The end goal for Terbine and City Zenith is, in David Knight’s way of thinking, to “take the pulse” of the city, to create a system that can convey its living, breathing rhythms. That will allow lay people and specialists alike to enter a virtual version of the city and to walk through it—much as Victorian adventurers would have roamed around in the cavernous, brick-lined tunnels of the new sewage systems built under the great cities of their day.

Last year, the Brooklyn Navy Yards began using the City Zenith/Terbine digital twin technology to ramp up its environmental efforts. Phoenix has also indicated it is interested in adopting it. When Ithaca, N.Y., recently declared its intention to become the first legally net-zero city in America, its leadership reached out to City Zenith to help them develop technologies that could make that goal a reality.

Then, late in 2021, Las Vegas announced that it too would wholeheartedly embrace the technology, signing a contract with City Zenith and with Terbine to create a realistic virtual version of the entire city. The city’s gamble was that it would be getting a head start on technology that, it believes, within a few years will be omnipresent around the world. At a side-event to the CES, Terbine, City Zenith and city leaders unveiled their plans to take the digital twin live.

“It’s leading us down the road of the future,” argues Michael Sherwood. “I do see a vision where there is the ability to see the city as a living organism or a living ecosystem. And being able to modify things to improve the conditions of residents.”

Imagining the future is often a fool’s errand. But Las Vegas is certainly providing some hints as to what a not-too-distant future could look like. In a few years, with virtual reality technology added into the mix, it will be possible for Las Vegas to hire technicians who will spend a large part of their time inhabiting the digital twin, and, with help from AI systems and 5G networks, changing energy system distributions to make the usage of electricity far, far more efficient than it currently is.

“Will the concept of the digital twin be central?” Michael Sherwood asks himself. “The answer is yes. We can bring in data from multiple sensors. You have the core ability to test theories and get a central outcome for how that is going to lower emissions. For example, you can close a street on the digital twin and see the traffic impact before in the real world you actually close the street.

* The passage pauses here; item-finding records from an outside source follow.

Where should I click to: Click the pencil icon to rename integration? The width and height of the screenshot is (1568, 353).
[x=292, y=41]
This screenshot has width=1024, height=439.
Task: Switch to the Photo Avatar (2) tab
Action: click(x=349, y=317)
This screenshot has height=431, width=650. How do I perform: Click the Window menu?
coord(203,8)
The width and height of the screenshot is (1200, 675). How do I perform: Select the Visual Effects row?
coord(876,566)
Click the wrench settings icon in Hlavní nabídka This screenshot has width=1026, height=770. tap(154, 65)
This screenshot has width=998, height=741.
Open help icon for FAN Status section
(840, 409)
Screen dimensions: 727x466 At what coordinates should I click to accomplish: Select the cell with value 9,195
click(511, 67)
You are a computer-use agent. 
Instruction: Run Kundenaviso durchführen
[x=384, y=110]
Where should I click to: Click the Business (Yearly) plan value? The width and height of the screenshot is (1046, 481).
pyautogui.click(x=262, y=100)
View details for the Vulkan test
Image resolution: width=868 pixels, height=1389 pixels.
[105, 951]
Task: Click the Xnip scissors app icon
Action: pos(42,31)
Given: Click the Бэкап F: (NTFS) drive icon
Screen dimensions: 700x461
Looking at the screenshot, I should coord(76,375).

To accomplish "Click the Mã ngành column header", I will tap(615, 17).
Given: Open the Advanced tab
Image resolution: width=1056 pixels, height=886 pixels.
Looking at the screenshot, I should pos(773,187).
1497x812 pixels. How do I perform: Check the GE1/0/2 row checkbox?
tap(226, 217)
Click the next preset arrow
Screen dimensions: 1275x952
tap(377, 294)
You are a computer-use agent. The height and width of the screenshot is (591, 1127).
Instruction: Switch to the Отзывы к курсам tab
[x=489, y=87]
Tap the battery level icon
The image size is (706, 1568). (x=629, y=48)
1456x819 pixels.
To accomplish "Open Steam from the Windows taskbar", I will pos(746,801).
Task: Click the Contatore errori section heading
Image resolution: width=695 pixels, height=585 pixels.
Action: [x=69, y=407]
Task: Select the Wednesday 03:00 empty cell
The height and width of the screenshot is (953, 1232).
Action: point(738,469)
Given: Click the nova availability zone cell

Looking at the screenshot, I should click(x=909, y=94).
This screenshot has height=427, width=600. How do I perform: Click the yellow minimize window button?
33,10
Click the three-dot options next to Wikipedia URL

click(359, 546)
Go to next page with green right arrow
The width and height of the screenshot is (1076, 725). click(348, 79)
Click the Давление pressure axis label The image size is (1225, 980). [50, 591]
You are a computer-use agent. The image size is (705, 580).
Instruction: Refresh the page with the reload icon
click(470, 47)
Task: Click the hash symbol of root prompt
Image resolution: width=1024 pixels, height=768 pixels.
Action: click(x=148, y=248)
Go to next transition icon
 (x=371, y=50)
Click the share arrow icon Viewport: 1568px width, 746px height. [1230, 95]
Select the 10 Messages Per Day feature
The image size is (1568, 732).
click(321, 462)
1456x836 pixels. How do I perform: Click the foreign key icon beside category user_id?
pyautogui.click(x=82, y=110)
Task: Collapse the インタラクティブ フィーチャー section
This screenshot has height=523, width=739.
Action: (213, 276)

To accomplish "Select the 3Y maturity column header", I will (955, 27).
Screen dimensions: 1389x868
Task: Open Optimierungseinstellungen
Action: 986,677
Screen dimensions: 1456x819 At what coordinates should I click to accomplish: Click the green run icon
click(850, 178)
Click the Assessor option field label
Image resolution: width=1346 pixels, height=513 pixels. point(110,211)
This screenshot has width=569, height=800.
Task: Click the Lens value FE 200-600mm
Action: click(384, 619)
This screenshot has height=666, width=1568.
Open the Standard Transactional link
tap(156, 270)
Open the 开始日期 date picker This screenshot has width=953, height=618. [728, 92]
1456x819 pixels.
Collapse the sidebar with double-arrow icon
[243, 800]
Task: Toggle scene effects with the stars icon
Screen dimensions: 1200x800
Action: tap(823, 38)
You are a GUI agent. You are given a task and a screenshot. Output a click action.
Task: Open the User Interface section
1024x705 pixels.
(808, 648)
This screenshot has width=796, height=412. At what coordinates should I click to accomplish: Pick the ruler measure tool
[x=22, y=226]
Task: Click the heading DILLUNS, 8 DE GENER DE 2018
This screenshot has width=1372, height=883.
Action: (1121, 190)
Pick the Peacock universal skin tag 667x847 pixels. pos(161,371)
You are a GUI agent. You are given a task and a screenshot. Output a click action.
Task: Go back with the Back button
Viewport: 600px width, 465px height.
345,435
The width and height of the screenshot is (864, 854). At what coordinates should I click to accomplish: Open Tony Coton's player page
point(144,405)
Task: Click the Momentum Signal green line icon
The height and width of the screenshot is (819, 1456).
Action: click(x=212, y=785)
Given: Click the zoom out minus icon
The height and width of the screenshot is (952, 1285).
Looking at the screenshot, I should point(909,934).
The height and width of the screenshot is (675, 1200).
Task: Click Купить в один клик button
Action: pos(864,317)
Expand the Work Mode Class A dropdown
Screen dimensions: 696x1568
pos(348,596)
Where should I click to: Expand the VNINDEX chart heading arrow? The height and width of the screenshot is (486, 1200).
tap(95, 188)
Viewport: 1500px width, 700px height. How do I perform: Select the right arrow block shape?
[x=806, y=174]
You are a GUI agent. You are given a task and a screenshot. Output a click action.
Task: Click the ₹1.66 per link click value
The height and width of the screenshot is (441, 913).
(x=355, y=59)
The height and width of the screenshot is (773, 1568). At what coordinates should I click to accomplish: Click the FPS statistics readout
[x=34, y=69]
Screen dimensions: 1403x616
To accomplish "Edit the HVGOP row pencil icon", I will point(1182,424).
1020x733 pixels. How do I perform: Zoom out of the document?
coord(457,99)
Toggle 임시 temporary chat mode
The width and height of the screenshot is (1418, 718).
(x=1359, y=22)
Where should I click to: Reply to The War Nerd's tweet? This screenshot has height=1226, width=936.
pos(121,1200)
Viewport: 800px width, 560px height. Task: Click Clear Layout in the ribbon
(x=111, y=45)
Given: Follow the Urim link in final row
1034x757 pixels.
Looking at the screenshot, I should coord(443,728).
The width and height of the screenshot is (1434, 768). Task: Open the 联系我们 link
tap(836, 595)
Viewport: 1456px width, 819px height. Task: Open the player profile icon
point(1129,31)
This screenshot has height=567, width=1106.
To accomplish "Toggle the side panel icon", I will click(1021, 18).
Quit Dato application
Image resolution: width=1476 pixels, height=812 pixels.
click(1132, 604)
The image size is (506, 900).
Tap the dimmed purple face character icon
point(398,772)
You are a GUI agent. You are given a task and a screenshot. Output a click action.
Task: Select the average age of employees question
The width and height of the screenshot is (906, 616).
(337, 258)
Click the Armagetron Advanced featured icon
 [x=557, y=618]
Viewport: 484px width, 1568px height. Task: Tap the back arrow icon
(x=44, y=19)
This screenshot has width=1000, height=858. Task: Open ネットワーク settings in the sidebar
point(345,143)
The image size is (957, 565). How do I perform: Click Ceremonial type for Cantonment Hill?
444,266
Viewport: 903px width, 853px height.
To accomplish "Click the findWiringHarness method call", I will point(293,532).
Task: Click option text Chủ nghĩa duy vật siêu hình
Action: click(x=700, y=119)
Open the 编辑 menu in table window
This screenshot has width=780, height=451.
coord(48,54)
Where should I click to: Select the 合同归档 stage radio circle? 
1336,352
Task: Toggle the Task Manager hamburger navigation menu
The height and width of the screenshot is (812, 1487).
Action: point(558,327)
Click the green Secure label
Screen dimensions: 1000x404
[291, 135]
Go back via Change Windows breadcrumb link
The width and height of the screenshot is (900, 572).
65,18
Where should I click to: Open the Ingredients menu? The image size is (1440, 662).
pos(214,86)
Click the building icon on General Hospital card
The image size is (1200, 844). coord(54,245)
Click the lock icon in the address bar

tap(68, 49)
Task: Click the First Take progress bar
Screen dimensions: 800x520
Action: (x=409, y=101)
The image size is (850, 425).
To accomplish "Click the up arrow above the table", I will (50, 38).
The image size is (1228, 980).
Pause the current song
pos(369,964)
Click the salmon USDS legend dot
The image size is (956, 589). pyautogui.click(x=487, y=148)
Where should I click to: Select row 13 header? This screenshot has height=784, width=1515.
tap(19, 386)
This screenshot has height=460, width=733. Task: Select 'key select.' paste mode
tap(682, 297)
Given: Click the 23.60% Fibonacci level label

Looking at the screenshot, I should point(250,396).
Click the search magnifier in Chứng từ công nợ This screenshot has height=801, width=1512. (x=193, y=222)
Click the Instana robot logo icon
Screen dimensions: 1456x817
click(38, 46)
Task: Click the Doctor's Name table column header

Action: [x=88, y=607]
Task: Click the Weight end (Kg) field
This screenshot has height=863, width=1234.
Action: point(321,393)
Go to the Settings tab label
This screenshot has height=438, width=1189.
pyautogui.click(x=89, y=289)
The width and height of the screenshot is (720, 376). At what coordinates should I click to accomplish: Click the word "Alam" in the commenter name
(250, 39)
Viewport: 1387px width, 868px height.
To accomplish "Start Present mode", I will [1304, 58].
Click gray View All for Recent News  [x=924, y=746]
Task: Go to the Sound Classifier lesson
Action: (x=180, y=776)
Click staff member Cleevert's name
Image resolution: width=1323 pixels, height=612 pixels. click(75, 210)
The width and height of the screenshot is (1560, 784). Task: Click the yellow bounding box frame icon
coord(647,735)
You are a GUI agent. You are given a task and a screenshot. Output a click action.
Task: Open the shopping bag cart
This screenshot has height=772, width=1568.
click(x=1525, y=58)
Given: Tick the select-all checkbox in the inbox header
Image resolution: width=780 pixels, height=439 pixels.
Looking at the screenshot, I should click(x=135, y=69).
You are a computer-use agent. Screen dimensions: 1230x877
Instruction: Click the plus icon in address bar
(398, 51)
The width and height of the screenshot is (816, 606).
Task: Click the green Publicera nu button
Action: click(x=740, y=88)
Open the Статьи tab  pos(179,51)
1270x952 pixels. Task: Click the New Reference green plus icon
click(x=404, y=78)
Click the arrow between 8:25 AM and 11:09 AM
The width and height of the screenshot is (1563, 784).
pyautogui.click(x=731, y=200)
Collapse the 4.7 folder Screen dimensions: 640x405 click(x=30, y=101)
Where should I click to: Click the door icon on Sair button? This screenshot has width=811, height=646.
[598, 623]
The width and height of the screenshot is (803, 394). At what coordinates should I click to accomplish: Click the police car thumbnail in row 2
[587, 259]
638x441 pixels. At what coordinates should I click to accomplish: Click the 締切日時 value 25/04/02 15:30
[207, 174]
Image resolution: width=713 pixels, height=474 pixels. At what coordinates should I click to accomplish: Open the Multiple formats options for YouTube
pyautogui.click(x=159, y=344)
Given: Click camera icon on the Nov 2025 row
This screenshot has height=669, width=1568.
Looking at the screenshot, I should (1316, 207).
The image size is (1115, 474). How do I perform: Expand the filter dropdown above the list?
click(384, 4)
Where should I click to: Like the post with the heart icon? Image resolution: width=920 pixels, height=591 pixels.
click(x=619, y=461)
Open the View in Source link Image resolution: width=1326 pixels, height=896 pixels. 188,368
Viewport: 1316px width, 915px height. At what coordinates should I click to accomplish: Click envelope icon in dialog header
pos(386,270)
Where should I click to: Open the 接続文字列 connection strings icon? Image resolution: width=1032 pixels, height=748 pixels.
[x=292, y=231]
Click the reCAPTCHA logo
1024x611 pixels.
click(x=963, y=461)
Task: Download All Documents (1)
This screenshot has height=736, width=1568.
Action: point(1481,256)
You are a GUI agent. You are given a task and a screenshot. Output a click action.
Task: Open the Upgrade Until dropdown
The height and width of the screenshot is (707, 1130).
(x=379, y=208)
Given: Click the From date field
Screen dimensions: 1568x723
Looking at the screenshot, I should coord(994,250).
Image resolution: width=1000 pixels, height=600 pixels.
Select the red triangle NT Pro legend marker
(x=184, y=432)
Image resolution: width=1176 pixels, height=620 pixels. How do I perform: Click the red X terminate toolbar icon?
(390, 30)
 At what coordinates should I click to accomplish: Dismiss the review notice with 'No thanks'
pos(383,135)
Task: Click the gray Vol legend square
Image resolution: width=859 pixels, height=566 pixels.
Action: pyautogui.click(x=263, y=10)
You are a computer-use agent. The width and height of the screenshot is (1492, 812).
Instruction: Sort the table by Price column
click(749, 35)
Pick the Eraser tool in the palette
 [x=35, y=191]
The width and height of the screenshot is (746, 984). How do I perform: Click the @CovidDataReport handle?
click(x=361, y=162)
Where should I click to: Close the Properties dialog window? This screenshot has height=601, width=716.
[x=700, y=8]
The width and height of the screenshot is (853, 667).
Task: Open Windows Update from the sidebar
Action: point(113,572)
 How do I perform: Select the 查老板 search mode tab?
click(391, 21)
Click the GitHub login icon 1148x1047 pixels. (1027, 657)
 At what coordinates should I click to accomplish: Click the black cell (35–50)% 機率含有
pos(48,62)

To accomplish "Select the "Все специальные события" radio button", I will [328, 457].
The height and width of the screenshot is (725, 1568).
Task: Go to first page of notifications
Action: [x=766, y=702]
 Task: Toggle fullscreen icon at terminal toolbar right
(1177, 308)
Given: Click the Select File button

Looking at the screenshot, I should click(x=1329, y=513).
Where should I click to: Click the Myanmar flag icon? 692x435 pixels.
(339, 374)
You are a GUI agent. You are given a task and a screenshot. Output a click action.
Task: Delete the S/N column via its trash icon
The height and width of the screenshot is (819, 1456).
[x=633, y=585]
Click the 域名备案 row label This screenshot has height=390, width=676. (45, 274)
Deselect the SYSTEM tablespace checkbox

You will have a true lifeline or overview of how a city is functioning. This living eco-system—you’ll be able to see all aspects, which can lead to a better, cleaner, safer community.”

Jason W. Moore argues that, in the short term, these changes are likely to be simply cosmetic. Without a fundamental redistribution of power, he believes, no truly transformative ecological agenda can or will be implemented. In the longer term, he worries that even ostensibly benign virtual systems such as a digital twin could end up becoming part of a “totalitarian geo-surveillance and bio-surveillance state.”

Las Vegas’s city planners, however, have no such qualms. They have committed to massively reducing the neon city’s carbon footprint, and they can’t see a way forward to achieve this goal without the high-tech changes pushed by Knight and his team.

Sherwood believes that where Las Vegas goes, much of the rest of the world will soon follow. He sees digital twins being unveiled in many global cities over the next year or two, and argues that “within a seven-to-10 year period you’ll most likely see digital twins having major impacts on major aspects of a city: how it’s developed, laid out, how services are delivered.”

One day soon, Sherwood believes, digital twins will be as normal as police or fire departments.

“It’s going to definitely change the way that cities look at providing services to their residents and constituents,” says Ryan Smith. “To get to net zero, you need a collaboration of many technologies, including digital twin. It’s an important tool in the whole ecosystem.”